The Sports Docs discuss the psychological aspects of return to play following ACL surgery.
Welcome to Overtime with the Sports Docs. On each of these mini episodes, Catherine and Ashley chat about a new topic or surgical technique in the field of sports medicine. We’ll give you our quick take on the indications, various surgical approaches and overview of the outcomes. We’re excited to bring this new styles to our listeners and would love to hear your feedback about it!
On this Overtime episode, we’re going to discuss an article from this month's AJSM:
Association of the Psychological Response to the ACL-SPORTS Training Program and Self-reported Function at 2 Years After Anterior Cruciate Ligament Reconstruction
Psychological readiness to return to sport has emerged as an important factor associated with outcomes after anterior cruciate ligament reconstruction (ACLR). Psychological factors are potentially modifiable during the course of rehabilitation, and improving them may lead to better outcomes.
To determine whether athletes with a positive psychological response after participation in a neuromuscular training and second injury prevention program had better self-reported function and activity outcomes compared with athletes who did not have a meaningful change.

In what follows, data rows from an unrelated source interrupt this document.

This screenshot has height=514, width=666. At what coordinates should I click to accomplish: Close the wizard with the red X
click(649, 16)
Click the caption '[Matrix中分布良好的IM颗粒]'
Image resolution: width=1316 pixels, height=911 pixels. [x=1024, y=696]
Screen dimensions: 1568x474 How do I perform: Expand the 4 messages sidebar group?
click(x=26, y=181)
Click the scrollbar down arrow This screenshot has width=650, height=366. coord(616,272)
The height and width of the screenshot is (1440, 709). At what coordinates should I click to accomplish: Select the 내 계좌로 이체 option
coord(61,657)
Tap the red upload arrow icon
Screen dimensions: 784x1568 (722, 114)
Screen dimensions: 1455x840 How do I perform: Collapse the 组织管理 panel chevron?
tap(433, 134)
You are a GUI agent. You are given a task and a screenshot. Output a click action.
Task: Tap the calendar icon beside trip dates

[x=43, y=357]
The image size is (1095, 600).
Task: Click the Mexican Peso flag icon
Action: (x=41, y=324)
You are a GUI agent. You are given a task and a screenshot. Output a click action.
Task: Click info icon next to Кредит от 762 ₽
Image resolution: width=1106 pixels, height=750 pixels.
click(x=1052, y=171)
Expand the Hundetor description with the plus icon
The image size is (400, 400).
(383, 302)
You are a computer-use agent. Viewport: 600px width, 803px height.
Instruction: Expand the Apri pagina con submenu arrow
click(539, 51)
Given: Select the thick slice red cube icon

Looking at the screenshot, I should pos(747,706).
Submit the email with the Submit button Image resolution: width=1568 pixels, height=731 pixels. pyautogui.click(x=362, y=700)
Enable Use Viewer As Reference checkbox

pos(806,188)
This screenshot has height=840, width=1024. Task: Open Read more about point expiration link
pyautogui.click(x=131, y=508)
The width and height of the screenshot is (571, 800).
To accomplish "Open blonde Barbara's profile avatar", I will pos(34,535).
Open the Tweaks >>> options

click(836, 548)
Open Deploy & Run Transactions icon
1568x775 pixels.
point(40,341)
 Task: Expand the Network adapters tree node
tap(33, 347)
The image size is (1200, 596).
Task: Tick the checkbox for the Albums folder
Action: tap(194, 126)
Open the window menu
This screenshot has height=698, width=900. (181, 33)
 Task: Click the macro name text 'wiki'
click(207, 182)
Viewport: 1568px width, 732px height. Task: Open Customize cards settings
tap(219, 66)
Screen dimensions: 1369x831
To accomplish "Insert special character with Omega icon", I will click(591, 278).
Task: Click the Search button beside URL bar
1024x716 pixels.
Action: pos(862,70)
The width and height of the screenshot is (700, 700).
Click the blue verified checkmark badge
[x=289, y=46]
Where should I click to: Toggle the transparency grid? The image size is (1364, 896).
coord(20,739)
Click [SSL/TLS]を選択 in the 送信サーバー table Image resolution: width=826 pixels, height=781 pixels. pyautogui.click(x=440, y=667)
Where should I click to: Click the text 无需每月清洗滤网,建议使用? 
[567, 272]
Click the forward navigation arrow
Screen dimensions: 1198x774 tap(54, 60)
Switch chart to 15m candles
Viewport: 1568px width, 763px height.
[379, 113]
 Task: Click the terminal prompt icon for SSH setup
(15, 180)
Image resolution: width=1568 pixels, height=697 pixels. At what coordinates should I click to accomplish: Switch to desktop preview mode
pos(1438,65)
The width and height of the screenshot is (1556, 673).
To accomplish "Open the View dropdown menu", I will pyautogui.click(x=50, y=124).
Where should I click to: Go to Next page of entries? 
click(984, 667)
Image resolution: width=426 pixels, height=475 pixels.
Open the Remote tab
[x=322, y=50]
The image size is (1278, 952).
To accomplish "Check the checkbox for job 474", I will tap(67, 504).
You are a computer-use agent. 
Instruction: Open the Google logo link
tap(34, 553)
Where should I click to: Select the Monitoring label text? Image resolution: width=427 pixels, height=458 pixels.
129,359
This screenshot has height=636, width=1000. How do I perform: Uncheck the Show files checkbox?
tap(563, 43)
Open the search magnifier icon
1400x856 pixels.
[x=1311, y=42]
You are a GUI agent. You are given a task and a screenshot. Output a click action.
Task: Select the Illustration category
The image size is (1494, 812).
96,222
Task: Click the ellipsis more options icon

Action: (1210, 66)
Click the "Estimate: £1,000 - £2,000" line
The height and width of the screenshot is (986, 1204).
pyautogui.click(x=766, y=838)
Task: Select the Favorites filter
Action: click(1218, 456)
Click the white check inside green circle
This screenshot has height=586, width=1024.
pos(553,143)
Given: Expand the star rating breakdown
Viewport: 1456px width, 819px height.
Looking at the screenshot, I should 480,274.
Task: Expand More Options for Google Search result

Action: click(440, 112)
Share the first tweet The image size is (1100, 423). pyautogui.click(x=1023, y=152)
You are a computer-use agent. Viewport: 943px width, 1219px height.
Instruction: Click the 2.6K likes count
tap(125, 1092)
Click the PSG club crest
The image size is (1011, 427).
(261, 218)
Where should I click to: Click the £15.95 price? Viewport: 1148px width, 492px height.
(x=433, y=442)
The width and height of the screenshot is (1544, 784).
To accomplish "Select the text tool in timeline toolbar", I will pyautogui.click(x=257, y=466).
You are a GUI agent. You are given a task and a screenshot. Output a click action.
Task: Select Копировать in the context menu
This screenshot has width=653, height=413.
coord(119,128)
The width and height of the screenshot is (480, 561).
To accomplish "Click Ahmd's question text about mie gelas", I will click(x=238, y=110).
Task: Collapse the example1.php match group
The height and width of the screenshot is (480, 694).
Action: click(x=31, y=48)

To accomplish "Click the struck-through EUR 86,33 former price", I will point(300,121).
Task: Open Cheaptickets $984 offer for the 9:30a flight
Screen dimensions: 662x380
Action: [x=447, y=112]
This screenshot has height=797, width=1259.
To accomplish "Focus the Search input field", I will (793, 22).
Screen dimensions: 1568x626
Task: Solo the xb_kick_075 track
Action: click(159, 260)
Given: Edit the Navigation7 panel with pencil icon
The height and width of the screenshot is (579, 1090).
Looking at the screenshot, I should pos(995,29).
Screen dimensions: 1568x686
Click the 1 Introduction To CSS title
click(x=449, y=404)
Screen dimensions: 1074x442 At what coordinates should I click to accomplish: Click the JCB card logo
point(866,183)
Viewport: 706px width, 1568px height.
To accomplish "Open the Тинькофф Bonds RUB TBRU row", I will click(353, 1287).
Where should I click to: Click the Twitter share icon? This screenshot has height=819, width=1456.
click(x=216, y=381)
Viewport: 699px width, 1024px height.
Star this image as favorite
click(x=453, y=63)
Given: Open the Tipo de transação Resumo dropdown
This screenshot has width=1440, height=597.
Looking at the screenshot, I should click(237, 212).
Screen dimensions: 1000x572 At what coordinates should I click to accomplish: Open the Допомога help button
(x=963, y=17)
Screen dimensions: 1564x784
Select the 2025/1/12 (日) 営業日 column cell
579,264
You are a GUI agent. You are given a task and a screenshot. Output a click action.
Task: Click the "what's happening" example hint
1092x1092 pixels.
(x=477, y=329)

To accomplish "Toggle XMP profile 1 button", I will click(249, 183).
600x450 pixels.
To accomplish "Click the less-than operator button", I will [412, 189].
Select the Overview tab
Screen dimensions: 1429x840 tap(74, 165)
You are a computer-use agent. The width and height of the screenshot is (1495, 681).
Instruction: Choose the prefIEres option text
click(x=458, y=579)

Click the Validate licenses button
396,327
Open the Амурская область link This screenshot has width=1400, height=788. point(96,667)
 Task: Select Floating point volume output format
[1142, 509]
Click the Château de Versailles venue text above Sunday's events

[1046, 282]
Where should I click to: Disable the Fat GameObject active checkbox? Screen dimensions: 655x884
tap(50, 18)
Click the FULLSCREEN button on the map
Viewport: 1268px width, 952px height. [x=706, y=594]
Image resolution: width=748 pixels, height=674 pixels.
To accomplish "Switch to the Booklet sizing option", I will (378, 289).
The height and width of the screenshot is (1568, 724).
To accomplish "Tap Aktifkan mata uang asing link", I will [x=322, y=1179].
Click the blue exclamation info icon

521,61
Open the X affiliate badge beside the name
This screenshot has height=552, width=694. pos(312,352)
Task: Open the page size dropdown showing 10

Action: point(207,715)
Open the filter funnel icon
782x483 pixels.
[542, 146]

Cohort study; Level of evidence, 3.
After ACLR and the completion of formal rehabilitation, 66 level I/II athletes completed the following self-reported measures at enrollment (pretraining): the Anterior Cruciate Ligament–Return to Sport after Injury (ACL-RSI) scale, the International Knee Documentation Committee (IKDC) subjective knee form, and the 5 subscales of the Knee injury and Osteoarthritis Outcome Score (KOOS). Participants completed these measures after 10 sessions of agility, plyometric, and progressive strength training and at 1 and 2 years after ACLR. Participants who displayed an increase in the ACL-RSI score from pretraining to posttraining that exceeded the minimal clinically important difference (≥10 points) were defined as having a positive psychological response (responders) to training, and those who did not were defined as nonresponders. A mixed-model analysis of variance was used to determine if group differences in IKDC and KOOS scores existed over the 4 time points (pretraining, posttraining, and the 1- and 2-year follow-ups).
The responders reported better self-reported function compared with the nonresponders, regardless of time, on the IKDC form (P = .001), KOOS–Sport and Recreation (P = .014), KOOS-Pain (P = .007), and KOOS-Symptoms (P = .002) but not on the KOOS–Quality of Life (P = .078). Overall, 77% of responders and 67% of nonresponders returned to their previous level of sport by 1 year after ACLR (P = .358), and 82% of responders and 78% of nonresponders returned to their previous level of sport by 2 years after ACLR (P = .668).
Ultimately, 59% of the athletes in this study displayed a meaningful improvement in their psychological outlook over the course of the training program. Responders demonstrated persistently better self-reported function at posttraining and at 1 and 2 years after ACLR, but there were no between-group differences in return-to-sport rates.